A multinational corporation needed to investigate a potential compliance violation. An employee in a foreign office allegedly accepted free travel and hotel accommodations from vendors.
The company’s representative turned to Control Risks to get to the bottom of the issue. Control Risks needed to take a deep dive into the data to see if the employee’s actions were cause for dismissal.
Pivoting Off the Data
Control Risks first had to get their hands on the employee’s data. A Control Risks forensics analyst collected and imaged the employee’s laptop and mobile phone. Then, the team uploaded the data into RelativityOne.
After processing the data, Control Risks had 100,000 documents to analyze. Their client wanted no stone left unturned. They didn’t want to miss any documents showing misconduct or tangential activity implicating other employees.
The team used various analytics tools in RelativityOne. This way, they could narrow the document list without missing crucial information.
“We knew from the onset that analytics would power us through this investigation,” said Nancy Stephenson, partner at Control Risks.
Maximizing their Analytics Toolbox
Control Risks needed to wade through the mass amounts of information. So, they used clustering in RelativityOne to drill down into topics. This could include communications on travel, entertainment, flights, and hotels.
“We wanted to find anything out of the ordinary,” Nancy noted. “We focused on any areas where the concepts veered off of our expectations.”
Control Risks was aware of specific industry conferences where the custodian allegedly accepted improper benefits. The team compared that information to the clusters to see if relevant concepts surfaced. The team also used email threading to cut redundant content.
Adding Something New to the Mix
The team was well versed in using clustering and email threading on their matters. For this case, they decided to use a new tool: communication analysis. Using communication analysis, the team quickly identified key players’ names and email domains. From there, Control Risks had access to a consolidated view of the activity.
“We pivoted on information and drilled down into relevant subsets of communications by entity,” Nancy noted. “We identified domains that we had not expected, which was crucial.”
The team further used communication analysis to uncover leads. They also expanded the search to substantiate their findings. Ultimately, this combination of tools reduced the data set in focus from 100,000 documents to just 600 emails.
Finding the Unexpected
The team used a communication map to investigate the employee’s interactions.
Using the map, the team found personal communications on the employee’s device. The team looked into the interactions and found that the employee potentially bought flights and hotels for their significant other.

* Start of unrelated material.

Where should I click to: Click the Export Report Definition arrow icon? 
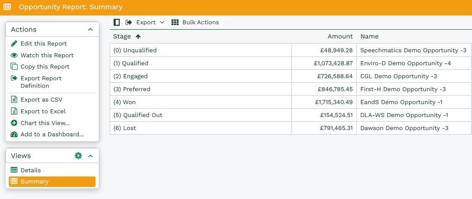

“Communication analysis lets us take a microscope to the data,” Nancy said. “This turns a review from linear to geometric.”
“Communication analysis lets us take a microscope to the data. This turns a review from linear to geometric.”
NANCY STEPHENSON, Partner
Relativity Analytics provided a list of terms that were prevalent in the communications. Then, it ranked the terms by frequency.
“If the team deemed a term provocative enough and it had merit, they ran it on a broader level across the document population,” Nancy said.
This way, the team could determine if the term was often used in other conversations and get more context. They could also see if the employee was using code names with other parties.
Control Risks found information verifying their earlier findings that the employee booked travel for their significant other. Worse yet, it was on the company’s dime.
“Our client confirmed our findings were highly relevant,” Nancy said.
From collection to the company taking action, the process took only one week.
Planning for Growing Data Volumes
Without communication analysis, the team’s investigation would have taken longer—and it would have cost more. Control Risks plans to use the tool to analyze matters as effectively as possible.
“With evolving privacy and regulatory policies, we need advanced tools to handle names and communication,” Nancy said. “These tools are instrumental in navigating the increasing volumes of data we encounter.”